# Quoted passage:
[start]
### Data Engineering Capstone Project

#### Project Summary
The 

The project follows the follow steps:
* Step 1: Scope the Project and Gather Data
* Step 2: Explore and Assess the Data
* Step 3: Define the Data Model
* Step 4: Run ETL to Model the Data
* Step 5: Complete Project Write Up

### Scope:
The project loads the immigration data, and airport-codes then create star schema so it can be analysed by analytics team. For example, below information can be used for recommending more immigration counters in some airports. 

### Sample query:
- Find top5 most visited US states by immigrants in apr/2016.
- Find top5 most visited airport for immigrants.

### Data source:

#### I94 Immigration Data:
This data comes from the US National Tourism and Trade Office. [link](https://travel.trade.gov/research/reports/i94/historical/2016.html)

#### Airport Code Table:
This is a simple table of airport codes and corresponding cities [link](https://datahub.io/core/airport-codes#data)


### Reading data


In [3]:
	
from pyspark.sql import SparkSession
spark = SparkSession.builder.\
config("spark.jars.packages","saurfang:spark-sas7bdat:2.0.0-s_2.11")\
.enableHiveSupport().getOrCreate()
[end]
# Data lines:
[start]
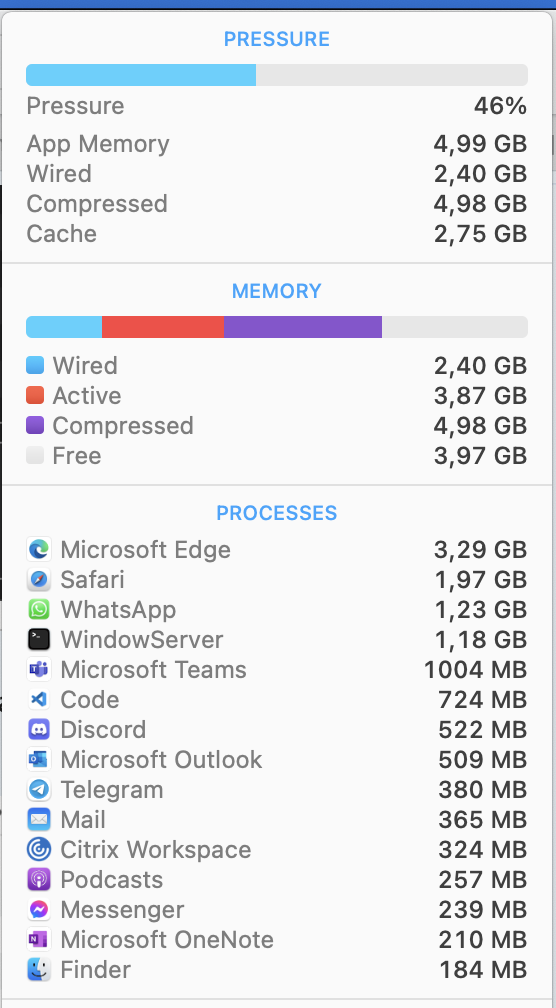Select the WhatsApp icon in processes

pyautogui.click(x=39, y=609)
[end]
[start]
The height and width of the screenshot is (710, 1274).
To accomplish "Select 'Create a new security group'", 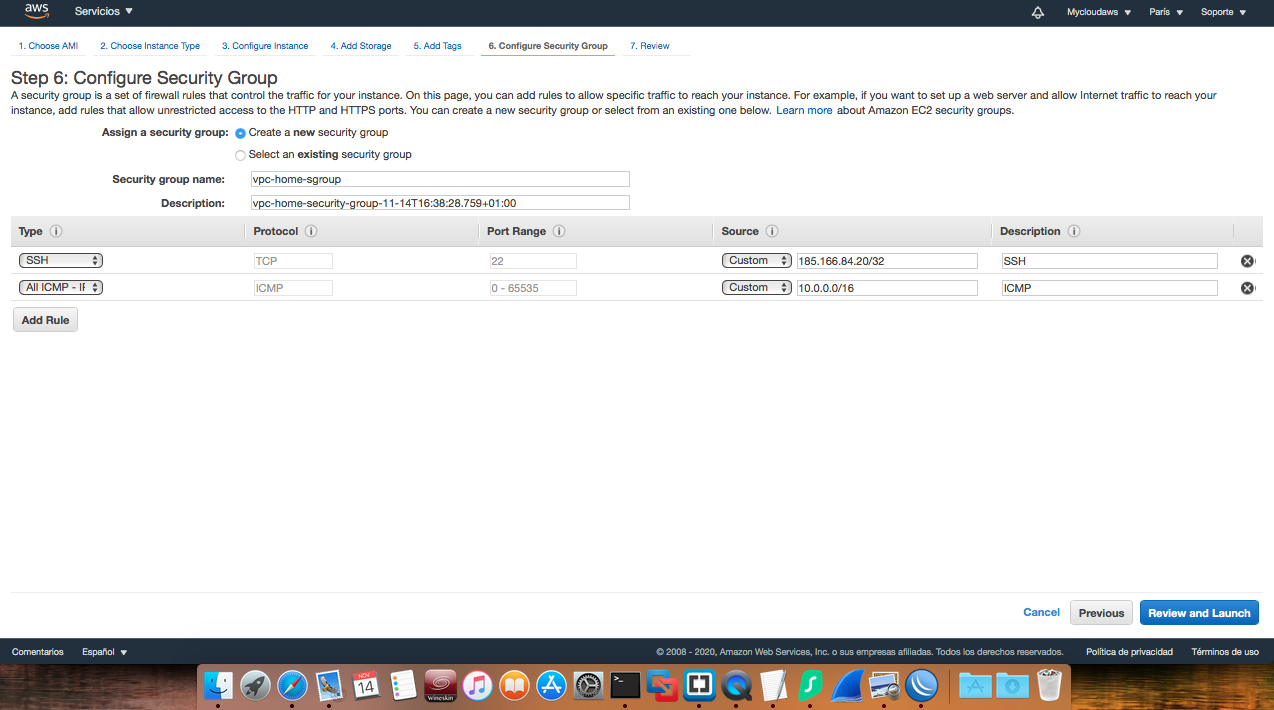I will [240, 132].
[end]
# Instructions for the task:
Reproduce everything in the data engineering capstone text from "#### Project Summary" down to "in some airports.".

# Written solution:
#### Project Summary
The 

The project follows the follow steps:
* Step 1: Scope the Project and Gather Data
* Step 2: Explore and Assess the Data
* Step 3: Define the Data Model
* Step 4: Run ETL to Model the Data
* Step 5: Complete Project Write Up

### Scope:
The project loads the immigration data, and airport-codes then create star schema so it can be analysed by analytics team. For example, below information can be used for recommending more immigration counters in some airports.